Information supplied:
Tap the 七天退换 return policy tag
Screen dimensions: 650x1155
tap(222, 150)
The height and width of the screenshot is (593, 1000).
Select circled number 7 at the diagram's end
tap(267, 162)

...

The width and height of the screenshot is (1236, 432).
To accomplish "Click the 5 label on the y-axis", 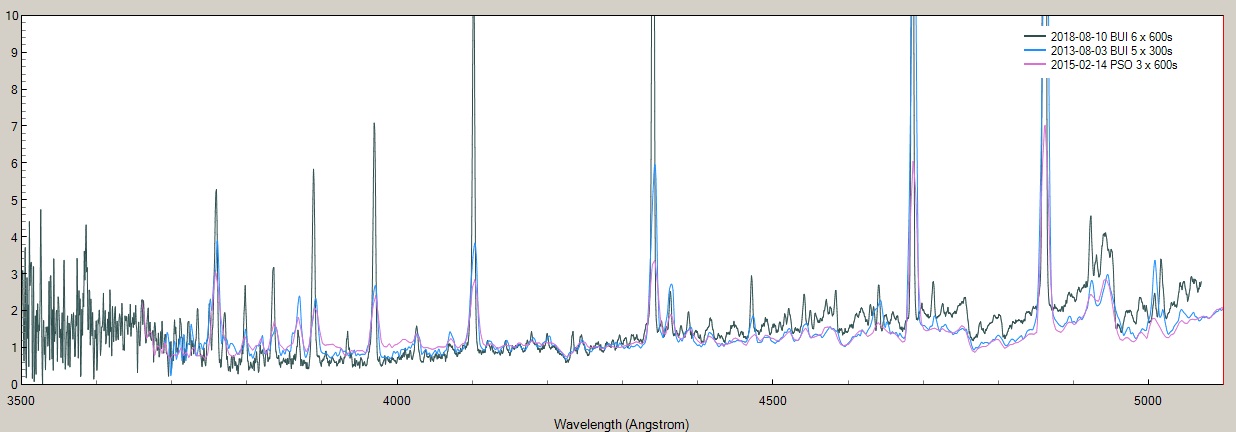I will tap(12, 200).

Problem statement: Among the entries above, count every line containing the string "height". Your reply must be that number alone.

Finished exercise: 2